50 Shades Dumber Interviews Leila
Today, reader, you are in for a treat. I managed to get an exclusive interview with the mysterious Leila. In case you’re just joining us, Leila is Christian’s ghostly looking ex sub that’s been causing a “situation” because she’s nuttier than a fruitcake and is out to get Christian and Ana, or just Ana or just Christian, we’re not sure. Either way, I think she is my hero and I wish her luck on her quest.
Alice: Leila, thank you for joining us today. First, why don’t you tell our readers a little more about yourself?
Leila: I am nobody.
Alice: Okay, then. How about you tell us about your relationship with Christian?
Leila: Whap. Bang. Boom. Ouch. Grunt. Smack. I love you. Good-Bye.
Alice: Yeah. Um, so I see you have a bandage on your wrist. What happened there?
Leila: I sliced open my wrist in front of Christian’s maid. Christian came home from Georgia to see me. Score.
Alice: That sounds . . . painful. I do hope he got you some help.
Leila: His maid took me to a hospital. I don’t like hospitals. White. After Labor Day. It’s so wrong. So wrong.
Alice: A hospital’s a good thing for you, I think. Wait, why aren’t you still in the hospital?
Leila: I checked myself out.
Alice: What? I mean, I don’t think patients put in a psych unit can do that sort of thing. I’m pretty sure your psychiatrist has to clear you.
Leila: Oh, he did. My shrink said I’m not truly at risk. Only a typical cry for help sort of thing.
Alice: What? You have a terrible shrink then.
Leila: Christian assigned him to me.
Alice: Explains a lot.
Leila: I think it was because I made a halfhazard cut on my wrist, you know? If it had been an exact cut on my wrist, that would have meant I was serious.
Alice: That . . . what?
Leila: Coo coo ca choo.
Alice: Next question. I heard you met Ana.
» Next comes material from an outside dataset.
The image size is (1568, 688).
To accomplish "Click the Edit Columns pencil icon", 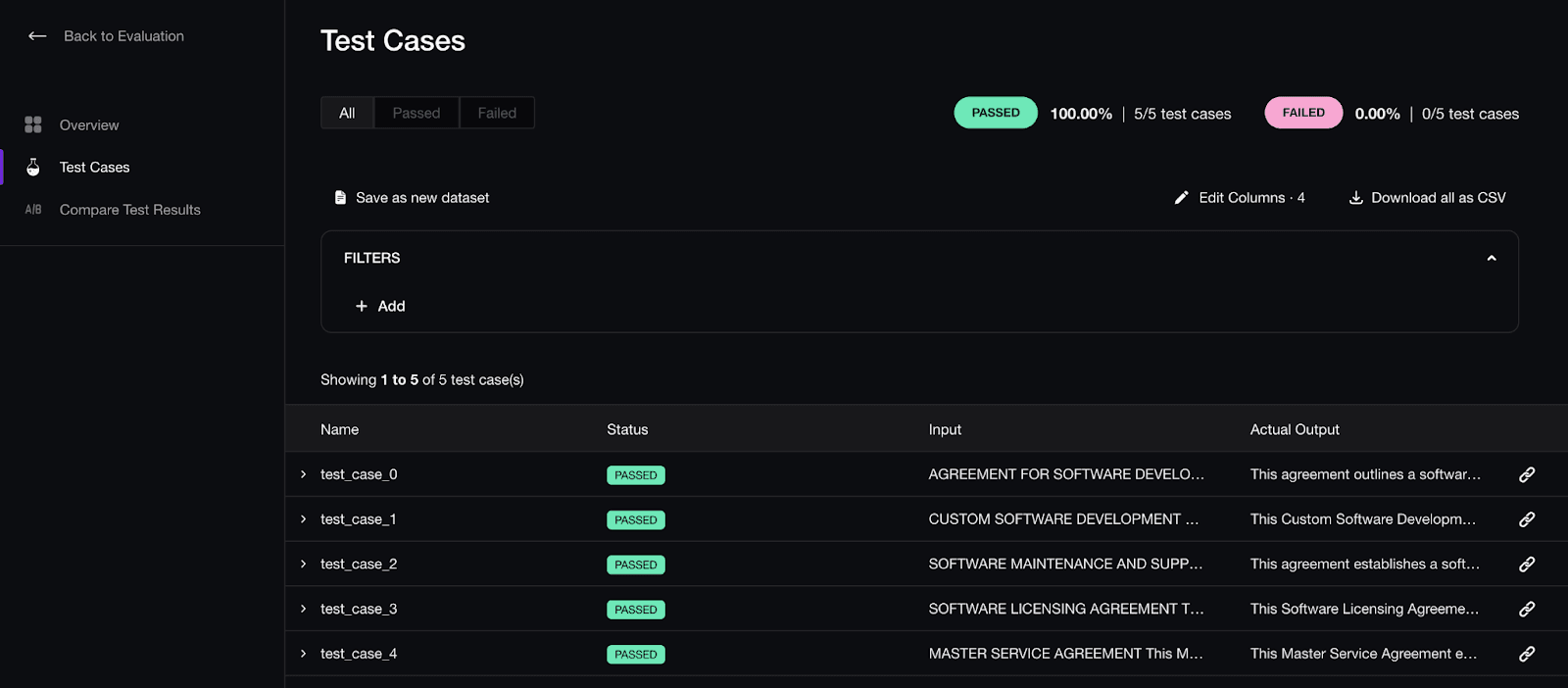I will pos(1182,198).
What did you think of her?
Leila: What does she have that I don’t have?
Alice: Vaginal balls up her “down there” for one thing. Also a psychotic boyfriend.
Leila: Some girls have allll the luck.
Alice: Anyway, so what everyone is really wondering is – are you trying to kill Ana? Or Christian? Or both? And if so, is there any way we can help?
Leila: I’ve been following them. It’s pretty easy. They don’t know I’m there. I watched them through the window. They did strange things with vanilla ice cream.
Alice: I don’t think I want to know.
Leila: Do you like Britney Spears? I like Britney Spears. I see dead people.
Alice: Right, back to the interview. When do you plan on murdering them exactly? And with what? A bomb? M16? Poison? I’m just throwing out ideas here.
Leila: He bought her a car. I didn’t get a car. She didn’t want it. He put 24,000 dollars in her account. I got 25 bucks and some Trident gum. Why doesn’t she want the car?
Alice: Yeah, I don’t get it either. I’d take him for everything I could. Speaking of, back to that murder . . .
Leila: He took her to the beauty shop all us subs went to – where we were waxed and plucked and dunked in seaweed. She just wanted a haircut. He owns the salon with the lady who taught him all he knows about buttplugs.
Alice: Wait . . . he took Ana to the same beauty shop he took all his ex-subs to and that he co-owns with Mrs. Robinson, his former abuser? What a brilliant idea.
Leila: I have to go now.
Alice: Sure. You need to get on with your stalking.
Leila: Yes. Also Bachelor Pad is on.
Alice: Good luck, Leila. We’ll all be rooting for you.